Lebih lanjut, Hizkia menyatakan target swasembada bawang putih pemerintah juga tidak memperhatikan kondisi petani. Padahal, lanjutnya, petani bawang dihadapkan pada semakin banyak tantangan untuk menghasilkan bawang yang bagus.
Beberapa tantangan yang dihadapi para petani bawang adalah perubahan iklim dan kurangnya pengaplikasian teknologi dalam proses menanam dan juga memanen. Padahal bawang adalah komoditi yang tergolong mudah busuk.
Kalau Indonesia tidak mau memanfaatkan kerjasama internasional, maka harga bawang putih di Tanah Air akan tetap tinggi. CIPS mendorong pemerintah untuk memanfaatkan kerjasama internasional untuk banyak hal.
Salah satunya adalah untuk penguatan kapasitas petani itu sendiri. Petani bawang seharusnya diberikan kesempatan seluas-luasnya untuk belajar dari rekan-rekannya di negara penghasil bawang yang besar, seperti China, India dan Thailand. Hal ini penting untuk memaksimalkan hasil produksi bawang putih dalam negeri.
“Selain itu, harga bawang putih akan tetap mahal kalau pemerintah menutup diri dari impor. Nyatanya memang petani kita belum mampu mencukupi kebutuhan dalam negeri. Kalau target swasembada tidak tercapai maka masyarakat lagi yang akan kena imbasnya karena harus membeli bawang putih dengan harga mahal,” tegas Hizkia.

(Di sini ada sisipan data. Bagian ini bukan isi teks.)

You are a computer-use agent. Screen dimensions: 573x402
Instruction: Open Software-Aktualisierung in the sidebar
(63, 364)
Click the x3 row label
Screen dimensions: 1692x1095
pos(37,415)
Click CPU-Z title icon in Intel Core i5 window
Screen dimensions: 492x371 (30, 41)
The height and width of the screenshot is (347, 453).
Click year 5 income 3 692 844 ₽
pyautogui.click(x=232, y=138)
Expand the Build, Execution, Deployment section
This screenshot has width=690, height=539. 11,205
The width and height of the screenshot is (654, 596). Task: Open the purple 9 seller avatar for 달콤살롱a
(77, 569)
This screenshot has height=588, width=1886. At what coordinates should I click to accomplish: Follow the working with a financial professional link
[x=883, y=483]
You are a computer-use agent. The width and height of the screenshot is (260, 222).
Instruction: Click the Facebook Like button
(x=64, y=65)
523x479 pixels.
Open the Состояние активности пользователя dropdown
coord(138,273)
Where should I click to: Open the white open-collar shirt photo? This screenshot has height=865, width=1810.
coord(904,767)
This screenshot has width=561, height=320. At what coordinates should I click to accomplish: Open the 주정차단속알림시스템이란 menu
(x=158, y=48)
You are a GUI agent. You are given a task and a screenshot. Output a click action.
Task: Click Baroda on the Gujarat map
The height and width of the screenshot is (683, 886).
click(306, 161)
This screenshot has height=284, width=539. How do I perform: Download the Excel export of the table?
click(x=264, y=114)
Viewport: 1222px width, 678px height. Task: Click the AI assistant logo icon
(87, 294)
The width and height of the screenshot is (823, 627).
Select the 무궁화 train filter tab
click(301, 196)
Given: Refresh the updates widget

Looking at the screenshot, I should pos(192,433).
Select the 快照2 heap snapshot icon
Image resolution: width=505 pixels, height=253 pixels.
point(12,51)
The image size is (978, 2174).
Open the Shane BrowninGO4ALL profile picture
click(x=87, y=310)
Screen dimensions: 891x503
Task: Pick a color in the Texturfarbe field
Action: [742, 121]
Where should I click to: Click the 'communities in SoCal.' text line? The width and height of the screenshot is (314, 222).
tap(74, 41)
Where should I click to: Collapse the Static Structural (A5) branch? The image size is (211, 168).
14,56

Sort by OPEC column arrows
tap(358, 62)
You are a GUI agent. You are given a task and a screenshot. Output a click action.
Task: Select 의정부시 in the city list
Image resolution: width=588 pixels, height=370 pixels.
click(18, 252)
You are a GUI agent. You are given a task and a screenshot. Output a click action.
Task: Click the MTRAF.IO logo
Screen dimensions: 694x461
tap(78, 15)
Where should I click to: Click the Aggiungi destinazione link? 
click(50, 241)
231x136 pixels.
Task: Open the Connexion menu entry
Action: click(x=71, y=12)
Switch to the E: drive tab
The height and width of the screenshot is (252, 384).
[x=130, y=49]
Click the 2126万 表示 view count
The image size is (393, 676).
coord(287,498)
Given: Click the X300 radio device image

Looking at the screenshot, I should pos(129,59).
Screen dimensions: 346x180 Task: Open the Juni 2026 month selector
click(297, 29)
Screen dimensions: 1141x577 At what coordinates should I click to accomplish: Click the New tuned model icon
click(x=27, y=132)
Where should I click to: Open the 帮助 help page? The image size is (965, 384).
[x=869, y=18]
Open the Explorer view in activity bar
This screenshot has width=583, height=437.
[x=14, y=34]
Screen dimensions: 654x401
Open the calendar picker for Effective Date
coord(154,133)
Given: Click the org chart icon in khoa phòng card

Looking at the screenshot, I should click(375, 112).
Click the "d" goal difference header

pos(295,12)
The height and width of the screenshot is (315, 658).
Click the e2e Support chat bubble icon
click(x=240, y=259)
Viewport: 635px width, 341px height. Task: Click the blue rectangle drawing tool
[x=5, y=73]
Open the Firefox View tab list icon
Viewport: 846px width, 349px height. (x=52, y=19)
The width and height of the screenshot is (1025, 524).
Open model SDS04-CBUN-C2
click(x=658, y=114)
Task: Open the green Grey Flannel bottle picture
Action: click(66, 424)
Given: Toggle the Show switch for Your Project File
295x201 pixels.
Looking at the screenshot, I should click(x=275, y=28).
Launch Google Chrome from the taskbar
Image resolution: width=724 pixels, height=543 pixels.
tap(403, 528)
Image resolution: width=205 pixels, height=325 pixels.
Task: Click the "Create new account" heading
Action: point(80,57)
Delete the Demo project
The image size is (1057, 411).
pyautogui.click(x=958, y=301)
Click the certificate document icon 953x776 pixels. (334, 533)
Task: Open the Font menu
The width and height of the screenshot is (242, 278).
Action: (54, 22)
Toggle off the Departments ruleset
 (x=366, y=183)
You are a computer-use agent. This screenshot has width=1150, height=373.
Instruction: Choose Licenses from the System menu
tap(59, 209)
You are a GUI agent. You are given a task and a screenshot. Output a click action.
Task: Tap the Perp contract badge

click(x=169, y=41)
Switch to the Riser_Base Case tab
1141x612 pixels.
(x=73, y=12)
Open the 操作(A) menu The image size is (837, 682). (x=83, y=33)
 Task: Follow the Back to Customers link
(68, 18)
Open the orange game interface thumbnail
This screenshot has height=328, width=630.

Kementerian Pertanian (Kementan) menerbitkan Peraturan Menteri Pertanian nomor 16 tahun 2017 tentang Rekomendasi Impor Produk Hortikultura (RIPH). Permentan ini memuat klausul yaitu importir bawang putih wajib melakukan tanam di dalam negeri sebesar 5 persen dari total impor yang diajukan.